■ **ASSIGNMENT**
Beginning with the line that contains "Where should I", write out each remaining line of the records below exactly. Do not copy any picture.

START DATA LISTING

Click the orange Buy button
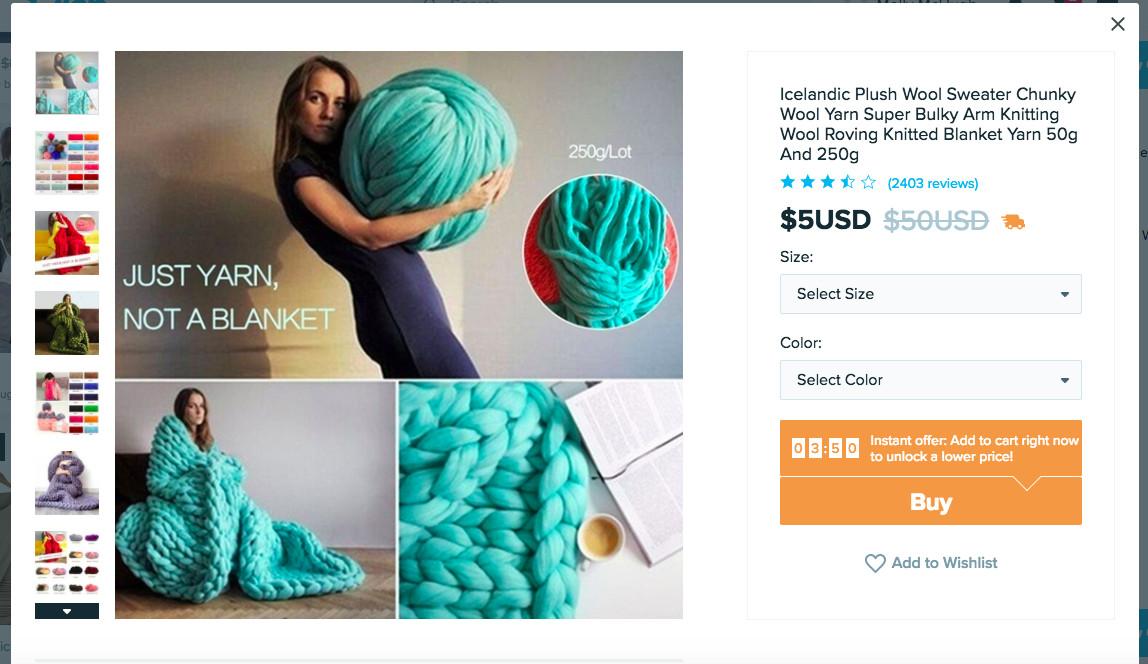Image resolution: width=1148 pixels, height=664 pixels. click(x=931, y=501)
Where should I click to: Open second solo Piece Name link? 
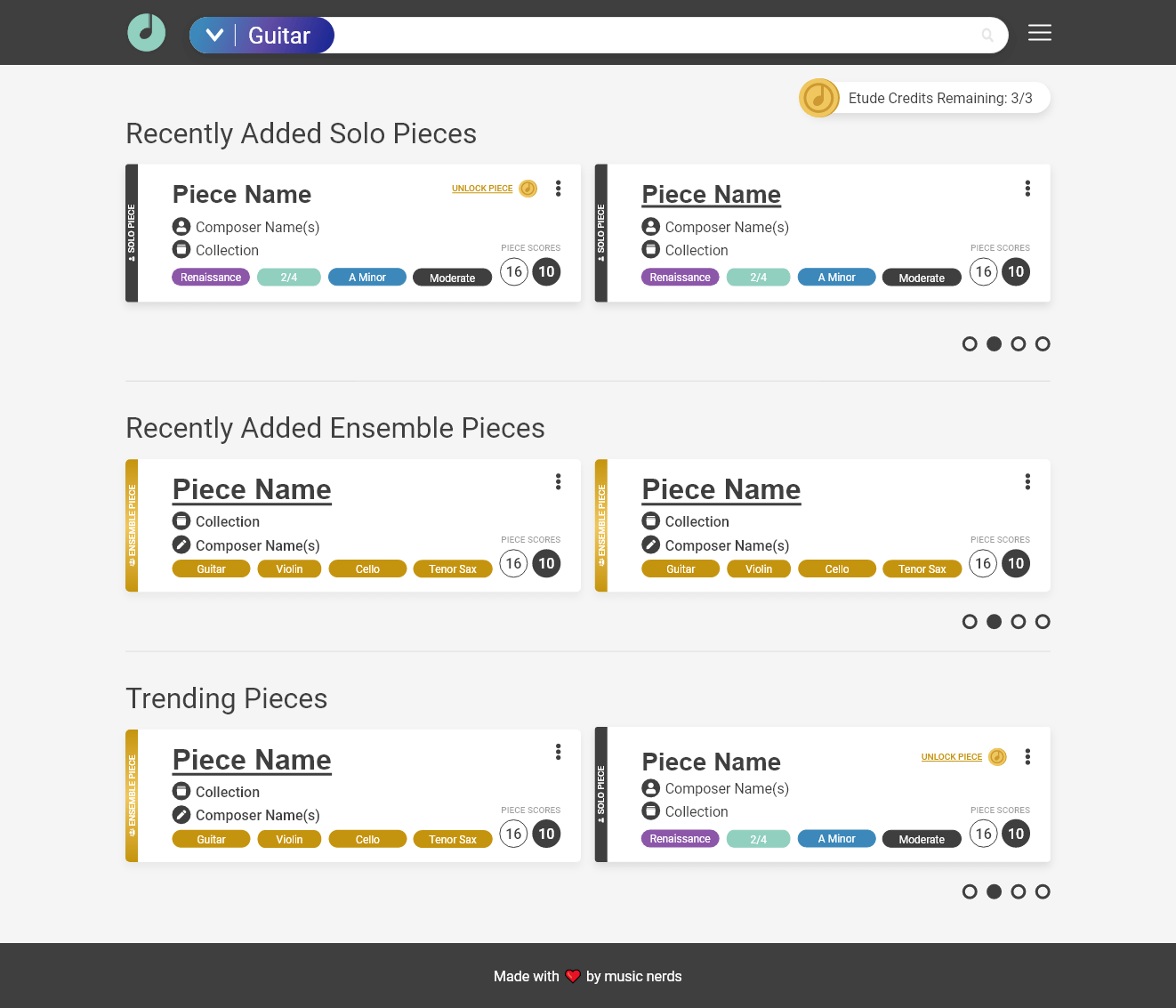tap(711, 195)
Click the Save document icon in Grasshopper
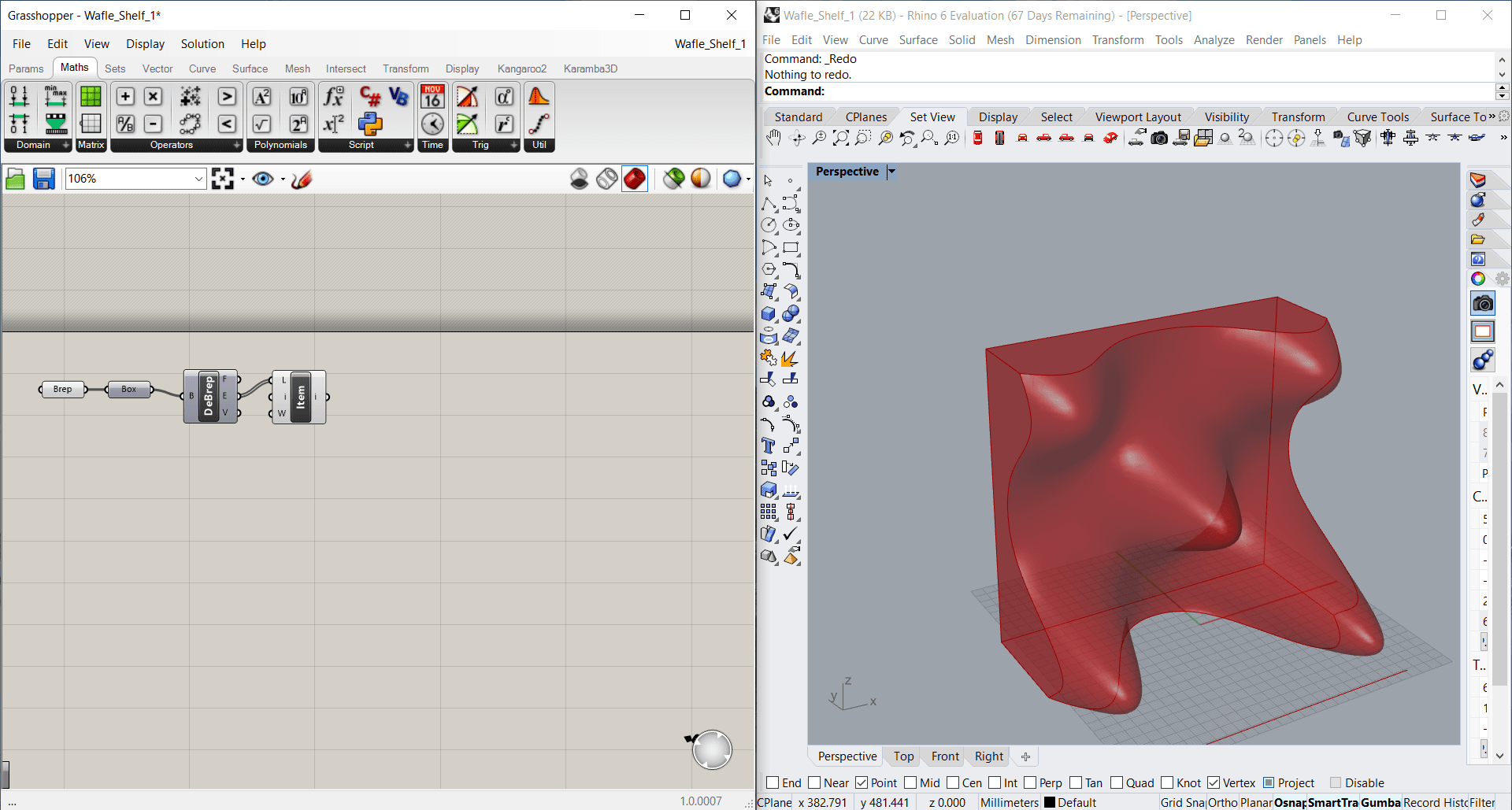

END DATA LISTING

■ **SOLUTION**
Where should I click to: Open second solo Piece Name link? 
tap(711, 195)
Click the Save document icon in Grasshopper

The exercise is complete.